In Δ PXQ, PQ < XP + XQ – – – – – – – – – – (1)

In Δ QXR, QR < XQ + XR – – – – – – – – – – – (2)

In Δ RXS, RS < XR + XS – – – – – – – – – – – (3)

In Δ PXS, SP < XS + XP – – – – – – – – – – (4)

Adding the equations (1) , (2) , (3) and (4) We get,

PQ + QR + RS + SP < XP + XQ + XQ + XR + XR + XS + XS + XP

=> PQ + QR + RS + SP < 2XP + 2 XQ + 2 XR + XS

=> PQ + QR + RS + SP < 2[(PX + XR) + (XS + XQ)]

=> PQ + QR + RS + SP < 2[PR + QS]

Hence it is proved.

 

Question 6:

The lengths of the two sides of a given triangle are 12cm and 15cm respectively. Between what two measures should the length of the third side fall?

Answer:

Since, the sum of the lengths of any two sides of a triangle should be greater than the length of the third side.

It is given that the two sides of a triangle are 15cm and 12cm.

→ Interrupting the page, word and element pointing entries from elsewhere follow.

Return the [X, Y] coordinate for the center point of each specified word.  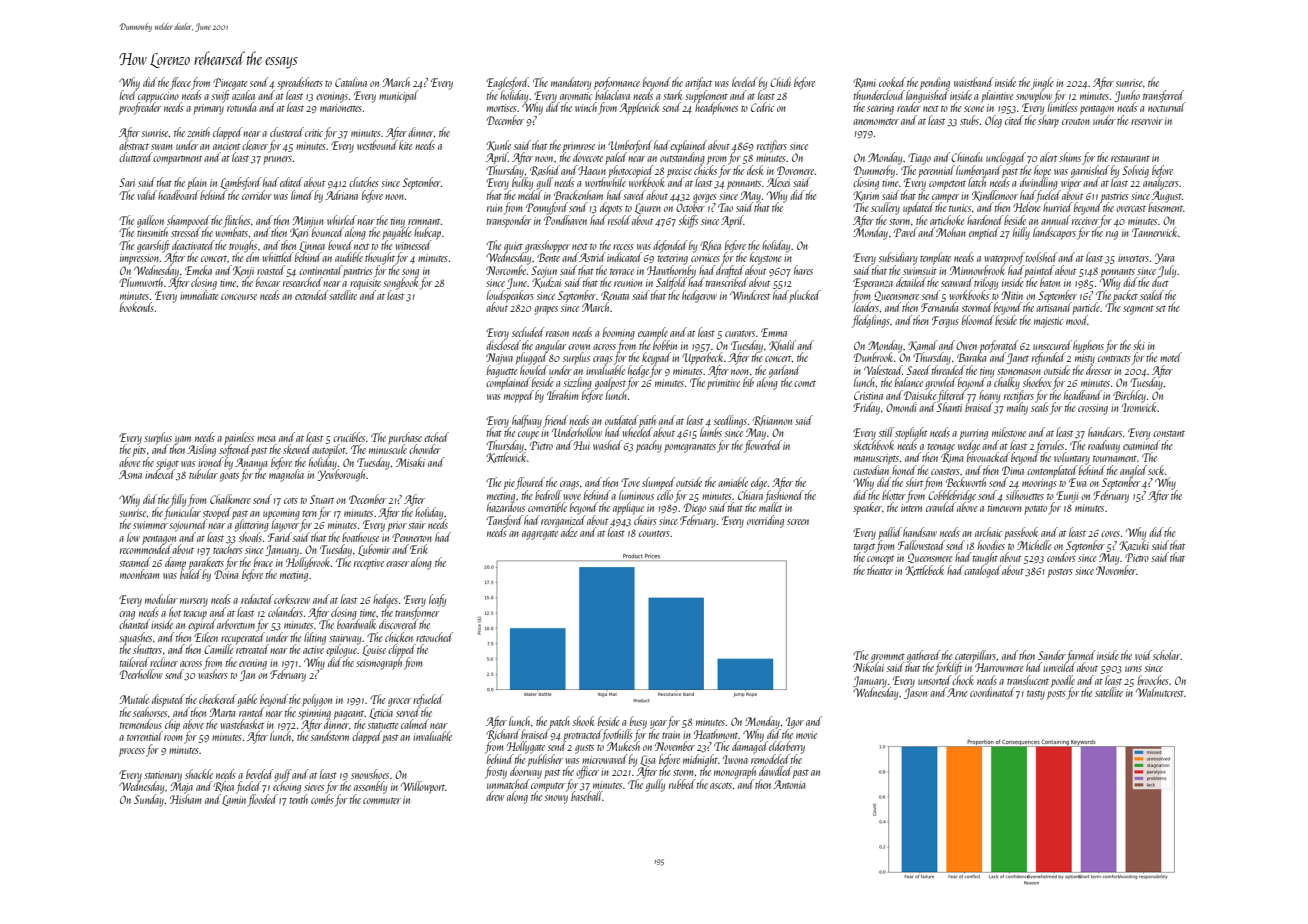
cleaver [255, 145]
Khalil [782, 345]
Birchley [1129, 396]
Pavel [906, 232]
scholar [1166, 655]
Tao [725, 207]
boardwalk [356, 624]
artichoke [947, 220]
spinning [314, 714]
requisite [365, 284]
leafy [437, 600]
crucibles [349, 437]
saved [634, 195]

Therefore, the third side should be less than 15+ 12 = 27cm

Also that, the third side cannot be less than the difference of the other two sides.

Therefore, the third side has to be greater than 15-12 = 3cm.

Hence, the third side could be the length more than 3cm and less than 27cm.